Brief 1: Using the page on getting the epoch timestamp in C, decide whether each statement below agrees with it: (a) time(2) reports time only to the nearest second; (b) gettimeofday(2) returns the elapsed time in seconds and nanoseconds; (c) the 64-bit POSIX example casts the result of time() to unsigned. For each, answer yes or no and quote the words from the page that settle it.

===== Page excerpt =====

Getting Epoch Timestamp in C

In C, how to get the epoch timestamp, the number of seconds passed since the epoch?

In C, from man 7 time:

UNIX systems represent time in seconds since the Epoch, 1970-01-01
00:00:00 +0000 (UTC).

A program can determine the calendar time using gettimeofday(2), which
returns time (in seconds and microseconds) that have elapsed since the
Epoch; time(2) provides similar information, but only with accuracy to
the nearest second.

You can use the time() library function to get the epoch timestamp:

On 32-bit POSIX systems:

fprintf(stdout, "%u\n", (unsigned)time(NULL)); 

On 64-bit POSIX systems:

fprintf(stdout, "%lu\n", (unsigned long)time(NULL)); 

2 comments:

    1. Hi, the author changed the format a little bit since your comment, but I’m here and nobody else has answered your question, I’ll take a swing at it…

      > how is %un different from %u ?

===== Available data =====

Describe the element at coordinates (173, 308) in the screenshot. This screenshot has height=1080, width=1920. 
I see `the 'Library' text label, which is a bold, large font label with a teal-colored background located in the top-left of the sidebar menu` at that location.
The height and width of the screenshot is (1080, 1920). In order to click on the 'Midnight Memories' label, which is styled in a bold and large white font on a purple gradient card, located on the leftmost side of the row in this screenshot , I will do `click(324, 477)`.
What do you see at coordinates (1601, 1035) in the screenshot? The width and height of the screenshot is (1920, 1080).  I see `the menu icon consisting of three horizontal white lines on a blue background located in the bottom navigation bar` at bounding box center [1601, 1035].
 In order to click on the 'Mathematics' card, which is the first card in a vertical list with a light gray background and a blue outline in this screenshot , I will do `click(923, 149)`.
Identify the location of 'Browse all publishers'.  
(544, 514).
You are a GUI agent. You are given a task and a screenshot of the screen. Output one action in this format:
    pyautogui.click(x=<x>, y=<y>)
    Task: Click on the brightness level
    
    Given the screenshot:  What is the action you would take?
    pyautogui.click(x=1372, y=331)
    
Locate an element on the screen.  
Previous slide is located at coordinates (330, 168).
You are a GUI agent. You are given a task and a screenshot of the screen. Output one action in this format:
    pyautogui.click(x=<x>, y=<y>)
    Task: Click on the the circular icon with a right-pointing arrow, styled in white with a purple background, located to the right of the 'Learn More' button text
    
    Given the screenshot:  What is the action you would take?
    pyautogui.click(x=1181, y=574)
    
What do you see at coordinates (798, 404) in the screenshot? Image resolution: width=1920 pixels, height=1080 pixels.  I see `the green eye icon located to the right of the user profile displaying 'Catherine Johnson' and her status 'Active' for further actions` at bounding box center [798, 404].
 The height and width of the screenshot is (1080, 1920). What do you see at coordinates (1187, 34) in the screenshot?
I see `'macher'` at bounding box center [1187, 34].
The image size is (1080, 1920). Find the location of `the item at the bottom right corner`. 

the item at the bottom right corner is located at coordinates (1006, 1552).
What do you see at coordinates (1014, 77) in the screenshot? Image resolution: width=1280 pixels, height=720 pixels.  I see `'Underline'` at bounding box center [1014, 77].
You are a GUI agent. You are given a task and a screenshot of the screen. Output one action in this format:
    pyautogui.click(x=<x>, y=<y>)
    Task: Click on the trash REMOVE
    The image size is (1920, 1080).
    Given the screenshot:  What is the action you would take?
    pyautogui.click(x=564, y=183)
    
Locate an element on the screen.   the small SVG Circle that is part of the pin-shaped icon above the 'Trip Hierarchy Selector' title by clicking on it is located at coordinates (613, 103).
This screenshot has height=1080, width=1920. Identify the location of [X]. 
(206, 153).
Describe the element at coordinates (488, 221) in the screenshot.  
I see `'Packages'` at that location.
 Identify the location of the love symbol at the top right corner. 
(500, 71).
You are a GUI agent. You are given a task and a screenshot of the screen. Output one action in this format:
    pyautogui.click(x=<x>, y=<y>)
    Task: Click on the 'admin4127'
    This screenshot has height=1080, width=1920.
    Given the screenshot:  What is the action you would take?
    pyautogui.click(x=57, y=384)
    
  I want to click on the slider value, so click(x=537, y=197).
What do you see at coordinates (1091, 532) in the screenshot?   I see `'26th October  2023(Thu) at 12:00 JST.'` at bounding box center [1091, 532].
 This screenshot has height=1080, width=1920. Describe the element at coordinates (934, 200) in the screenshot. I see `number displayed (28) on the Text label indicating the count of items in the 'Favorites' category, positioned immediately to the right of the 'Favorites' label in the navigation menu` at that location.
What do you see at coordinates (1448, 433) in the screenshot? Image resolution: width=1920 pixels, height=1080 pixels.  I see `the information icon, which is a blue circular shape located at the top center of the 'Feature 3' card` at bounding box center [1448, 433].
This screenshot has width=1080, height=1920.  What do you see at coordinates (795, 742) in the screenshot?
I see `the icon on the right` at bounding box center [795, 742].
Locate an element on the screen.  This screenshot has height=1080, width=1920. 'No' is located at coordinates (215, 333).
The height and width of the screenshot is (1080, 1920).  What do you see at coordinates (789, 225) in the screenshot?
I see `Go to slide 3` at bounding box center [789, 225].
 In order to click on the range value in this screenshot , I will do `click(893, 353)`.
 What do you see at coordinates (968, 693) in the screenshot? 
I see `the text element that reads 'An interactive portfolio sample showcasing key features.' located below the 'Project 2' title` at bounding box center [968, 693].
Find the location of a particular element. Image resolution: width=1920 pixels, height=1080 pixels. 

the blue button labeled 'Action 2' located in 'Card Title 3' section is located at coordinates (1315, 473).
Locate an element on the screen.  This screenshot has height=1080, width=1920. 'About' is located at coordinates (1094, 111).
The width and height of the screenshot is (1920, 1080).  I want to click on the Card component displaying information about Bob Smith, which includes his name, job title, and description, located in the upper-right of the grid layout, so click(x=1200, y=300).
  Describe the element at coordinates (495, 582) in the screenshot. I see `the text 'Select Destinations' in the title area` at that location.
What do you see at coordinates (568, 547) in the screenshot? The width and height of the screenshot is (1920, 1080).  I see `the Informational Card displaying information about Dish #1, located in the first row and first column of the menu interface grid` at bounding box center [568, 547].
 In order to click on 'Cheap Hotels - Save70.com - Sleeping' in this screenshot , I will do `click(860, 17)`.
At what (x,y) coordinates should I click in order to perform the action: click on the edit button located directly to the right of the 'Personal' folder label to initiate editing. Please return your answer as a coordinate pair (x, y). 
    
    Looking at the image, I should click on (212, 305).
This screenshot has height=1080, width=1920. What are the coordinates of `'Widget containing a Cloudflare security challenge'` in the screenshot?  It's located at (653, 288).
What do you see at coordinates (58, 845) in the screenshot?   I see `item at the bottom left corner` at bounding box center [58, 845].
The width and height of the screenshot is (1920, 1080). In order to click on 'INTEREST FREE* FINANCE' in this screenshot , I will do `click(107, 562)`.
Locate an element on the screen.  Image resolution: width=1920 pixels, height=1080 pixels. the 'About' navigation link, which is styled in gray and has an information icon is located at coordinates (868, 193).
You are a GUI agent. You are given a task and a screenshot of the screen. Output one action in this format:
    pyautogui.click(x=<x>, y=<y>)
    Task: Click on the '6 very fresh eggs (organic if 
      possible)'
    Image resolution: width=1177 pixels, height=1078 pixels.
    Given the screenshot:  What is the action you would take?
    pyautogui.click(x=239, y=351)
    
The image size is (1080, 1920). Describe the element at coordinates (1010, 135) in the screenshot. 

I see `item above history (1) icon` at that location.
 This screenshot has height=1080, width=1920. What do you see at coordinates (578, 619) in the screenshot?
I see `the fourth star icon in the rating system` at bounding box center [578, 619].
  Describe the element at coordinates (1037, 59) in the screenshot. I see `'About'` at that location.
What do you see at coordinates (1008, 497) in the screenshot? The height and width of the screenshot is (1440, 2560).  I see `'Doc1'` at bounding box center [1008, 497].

=====

Brief 2: Filter the rows above, keeping every line that contains the string "grid", with case counting.

Correct answer 1:
(a) Yes: "time(2) provides similar information, but only with accuracy to the nearest second."
(b) No: "returns time (in seconds and microseconds) that have elapsed since the Epoch"
(c) No: "fprintf(stdout, "%lu\n", (unsigned long)time(NULL));"

Correct answer 2:
The width and height of the screenshot is (1920, 1080).  I want to click on the Card component displaying information about Bob Smith, which includes his name, job title, and description, located in the upper-right of the grid layout, so click(x=1200, y=300).
What do you see at coordinates (568, 547) in the screenshot? The width and height of the screenshot is (1920, 1080).  I see `the Informational Card displaying information about Dish #1, located in the first row and first column of the menu interface grid` at bounding box center [568, 547].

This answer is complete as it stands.